Sicuramente lo Stato era a loro modo di vedere una compagine razionale capace di esercitare un controllo esattamente sulle istanze, sui luoghi e sulle dinamiche in cui il desiderio diventava parola, ragione, azione. La guerra contro lo Stato era la forma del confronto, era il presente della storia, la premessa del futuro.Oggi noi diciamo «io sono fuori dal coro», ma il coro che cos'è? Dove sono quelli che dicono «io sono del coro?». Saliamo sulla nostra Jeep Renegade o sulla nostra Mercedes e andiamo via, ma via da dove? Da chi? Verso la libertà, ma qual è il luogo della libertà? Nelle scelte sanguinarie e disumane compiute da quegli uomini e da quelle donne era presente una domanda che non si è più estinta. Pensiamoci. Siamo circondati da guerre di cui siamo in parte noi stessi i responsabili - noi, intesi come civiltà alla quale apparteniamo per libero consenso - e ci pensiamo in pace.Mi viene allora da chiedermi che guerra fu mai, quella, e se i morti di quella guerra si possono limitare soltanto a quelli lasciati sulle strade dai terroristi; se, al di là delle teorie, dei calcoli e delle strategie, la posta in gioco non fosse ben più alta. I quarant'anni trascorsi dalla morte di Pasolini sospingono il nostro pensiero verso un sospetto: che a morire, in questa guerra, sia stata quell'Italia diciamo così «guareschiana», popolare, alimentata da fedi diverse ma da un senso naturale del bene comune, che mai si sarebbe sottomessa ai calcoli degli intellettuali, alle mode culturali, ai diktat di chiunque volesse trasformare la sua cultura in un mercato.

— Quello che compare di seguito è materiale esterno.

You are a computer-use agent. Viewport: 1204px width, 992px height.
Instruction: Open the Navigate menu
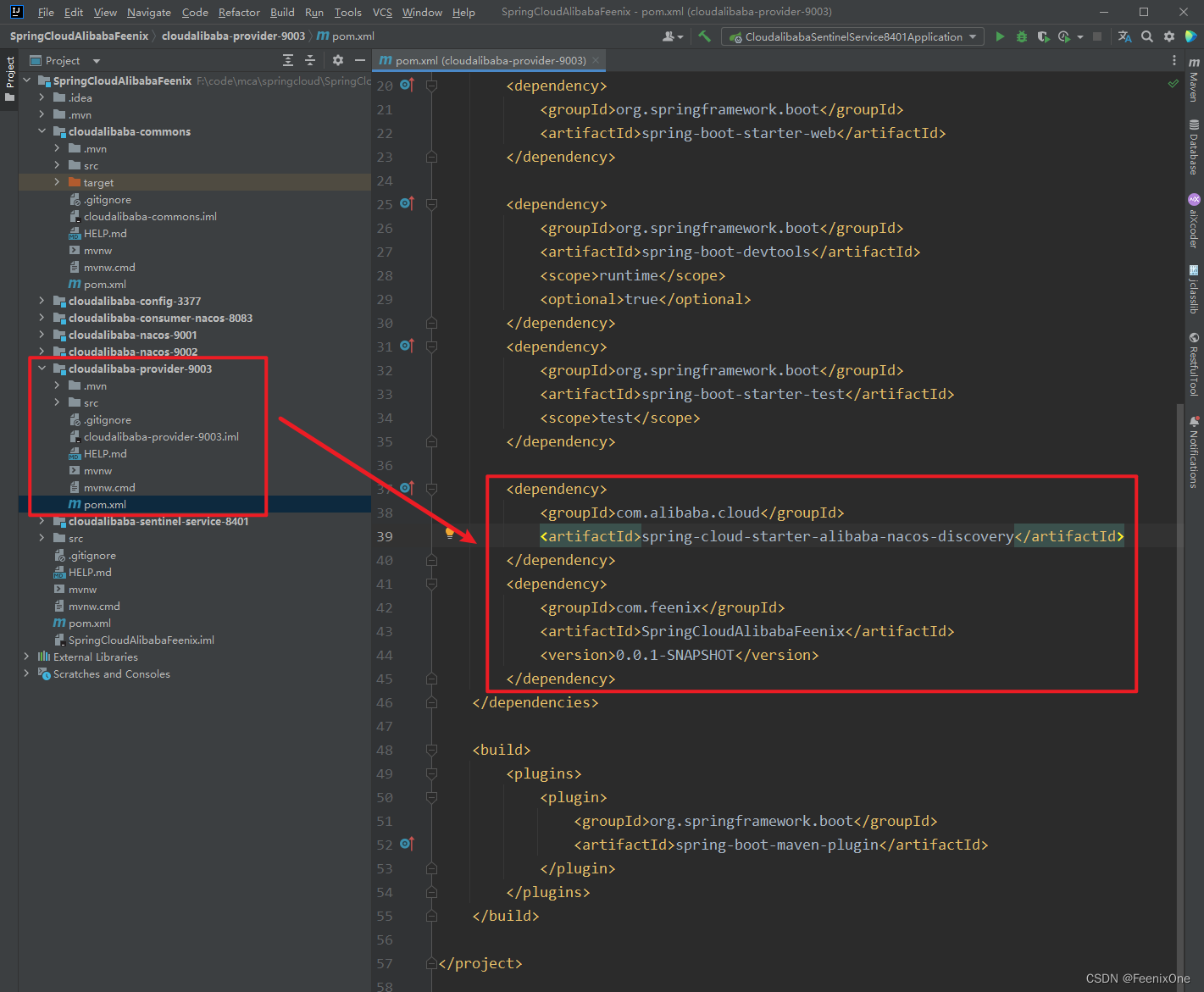pyautogui.click(x=148, y=12)
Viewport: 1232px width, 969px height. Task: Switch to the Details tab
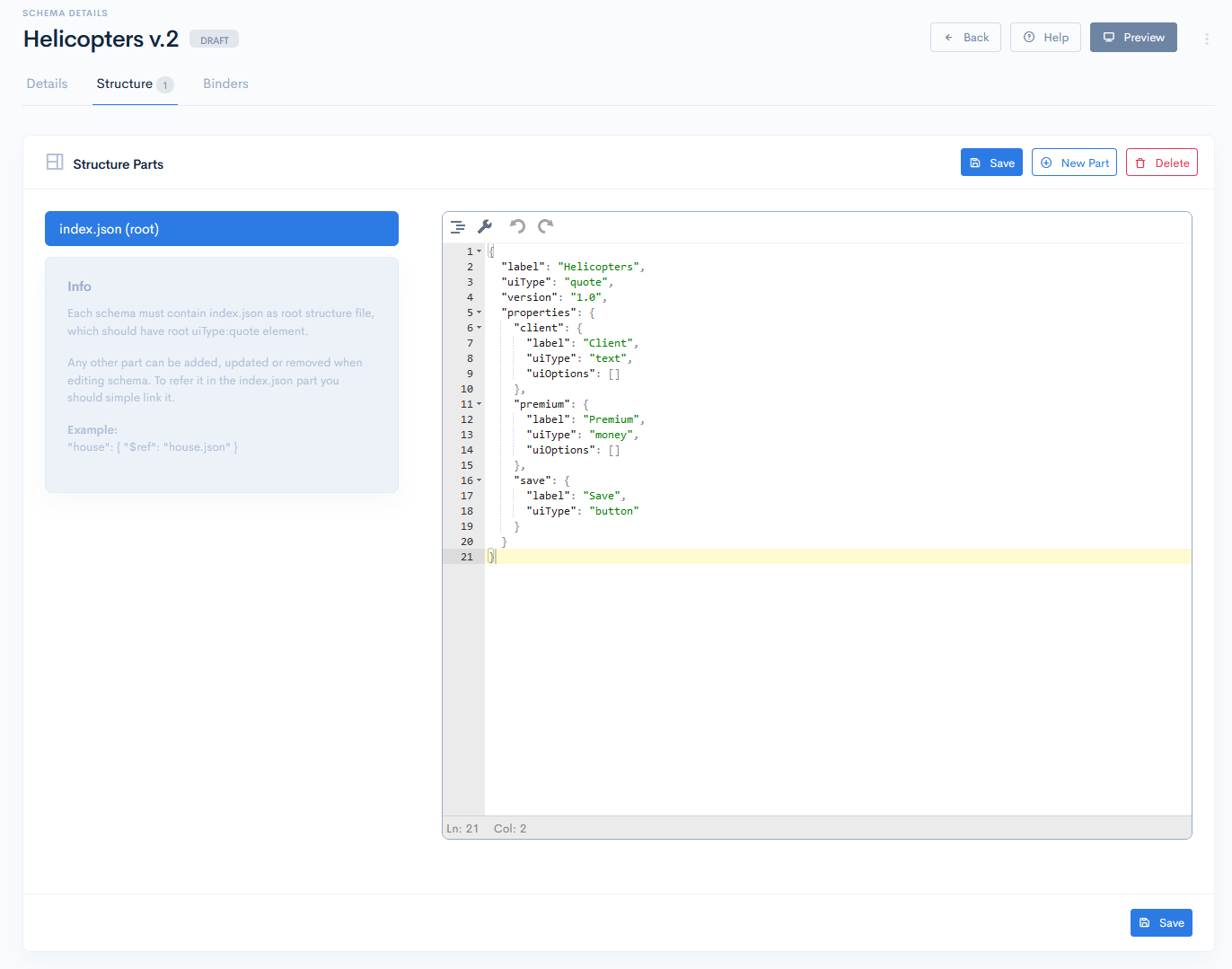(48, 84)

Fu il mercato a vincere quella guerra, la riduzione della cultura a proprietà di qualcuno; a vincere fu la possibilità di riformulare un'idea di società più permeabile agli indirizzi dei maîtres à penser, che da sempre conoscono e spesso servono le vere centrali del potere.Io non so né mai saprò se le BR volessero combattere quelle centrali (in questo mi sembrano molto ingenue) oppure entrare in qualche modo a farne parte, in nome di un «desiderio» magari non irrazionale, ma senza dubbio confuso.

Quello che so è che le domande che quell'epoca pose all'Italia sono le stesse alle quali non abbiamo mai risposto, ed è forse anche per questo che, oggi, l'Italia ci appare un Paese fatto di (poco affascinanti) segreti.